Formal Sole Proprietors

  • The business owner applying is not a formal sole proprietor. For example, a company registered as a Pty Ltd is not a sole proprietor even if there is only one director or employee.
  • The formal sole proprietor is not registered with the relevant authorities in terms of a business license and tax registered, where applicable.
  • The formal sole proprietor applying for financial aid cannot prove that the business was active prior to COVID-19 e.g. the three months bank statement submitted reflects little or no business activity. As you may be aware, the Sukuma Relief Programme was initiated to provide financial assistance and aid to small and medium enterprises negatively impacted by COVID-19).

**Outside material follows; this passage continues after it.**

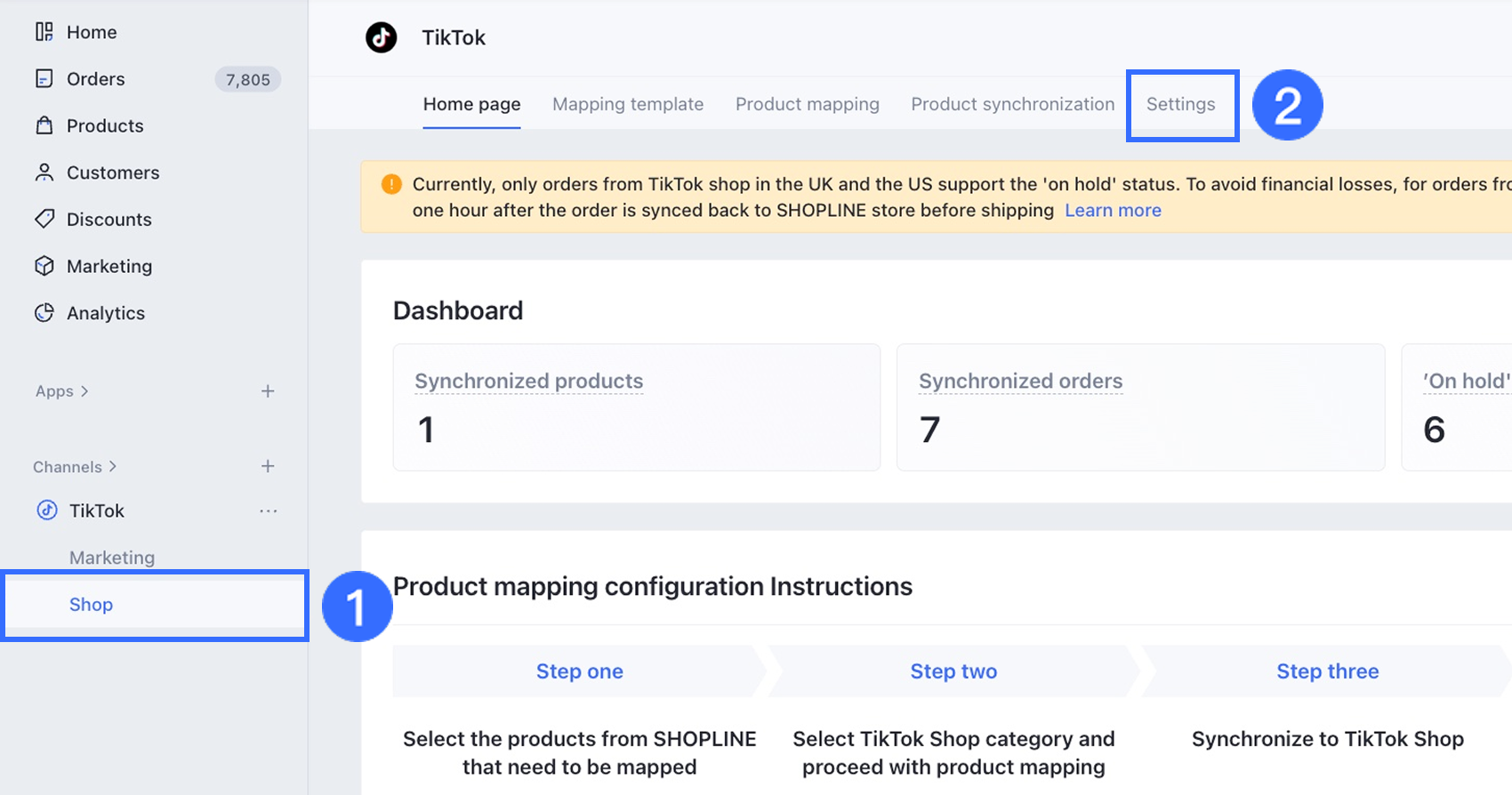Add a new channel with plus icon
The height and width of the screenshot is (795, 1512).
pos(268,467)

Close corporations, companies and trusts

  • The business is not tax compliant.
  • The business applying for financial assistance cannot provide evidence that the business was viable prior to COVID-19 e.g. Management accounts for the period 01 March 2019 until at least 31 December 2019 and motivation.
  • The business was insolvent or making losses prior to COVID-19.As you may be aware, the Sukuma Relief Programme was initiated to provide financial assistance and aid to small and medium enterprises negatively impacted by COVID-19).
  • The amount applied for is outside of the range for the Sukuma Relief Programme funding range of R250 000 to R1 million.
  • The South African Future Trust (SAFT)

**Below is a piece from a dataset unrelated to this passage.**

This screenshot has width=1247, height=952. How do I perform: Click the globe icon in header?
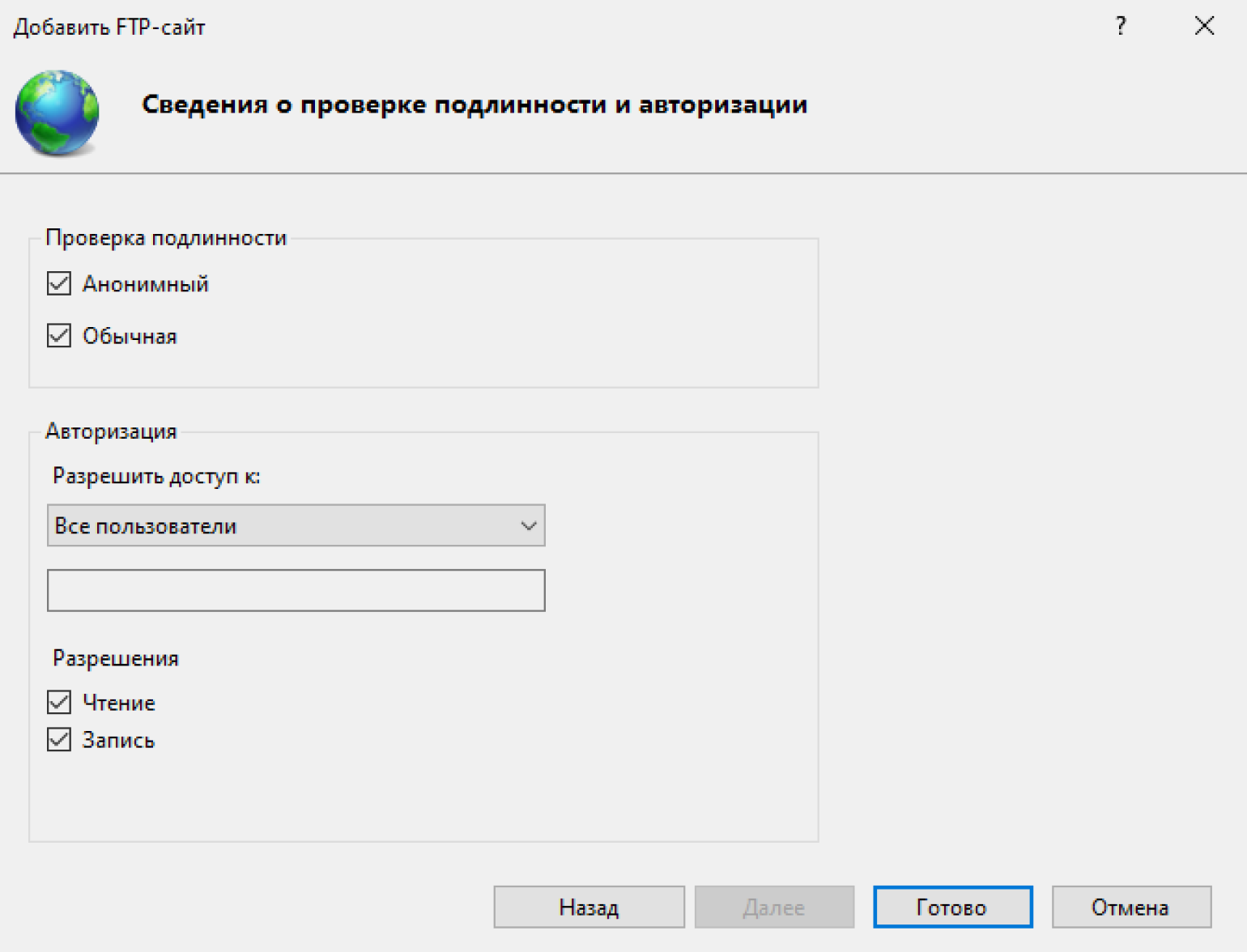point(57,112)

About the fund: The South African Future Trust (SAFT) fund was established by the Oppenheimer family to provide financial support to the employees of qualifying SMEs. First National Bank (FNB) has been assisting SAFT as an agent to help deploy these funds.

Update: According to a press release:

  • FNB received more than 12,000 qualifying SAFT applications from businesses who have been financially impacted by the COVID-19 pandemic.
  • In addition to SAFT applications, FNB has received more than 40 000 completed assessments for both financial and non-financial support from its business clients. The assistance requested ranges from payment relief on existing loans, to merchant services device fee relief, as well as resources and guidance on navigating the COVID-19 crisis.
  • Approximately 2 300 businesses have been signed up for the funding scheme via FNB.
  • These funds will enable 17 367 employees to receive income for the next three months.

Jesse Weinberg, head of the SME Customer Segment at FNB says due to the overwhelming number of applications they have received for SAFT funding we are unable to process any further requests at this point.

“Applications are approved for qualifying businesses on a first come, first served basis, the portion of the SAFT fund made available through FNB is currently fully subscribed… As with all relief funds, they are limited and unfortunately, we have many clients that did not obtain funds from this scheme.”

Payment Relief for SMEs updates

  • FNB and Wesbank

According to a press release, First National Bank (FNB) and WesBank have approved payment breaks on more than 500,000 credit agreements for nearly 150 000 individual and business customers since 1 April 2020.

The relief includes payment breaks and/or credit insurance assistance in excess of R4.3 billion to help customers whose finances have been affected by COVID-19.

While FNB’s payment breaks are provided to individual customers across the bank’s full credit product range, the bank has revealed that nearly 127000 individual customers have been offered contracts on overdraft and credit card facilities, with contracts for relief on personal loan repayments at 83000 and home loans in excess of 33000.

Chief Executive of WesBank, Chris De Kock, says: “We have received a significant uptake from our customers on our COVID-19 payment relief options to dull the impact of the crisis. We have provided relief to customers impacting installments to the value of R951 million. Qualifying customers have either been granted moratorium and a contract extension or if they bank with FNB, a payment break through the bank’s COVID-19 application process, both options are available to a maximum period of three months.”

More information here

WesBank customers can apply online at and will be assisted within the respective guidelines stipulated by key industry stakeholders like BASA and SARB.

FNB’s customers are encouraged to use digital channels to access most services, including assistance with COVID-19 relief.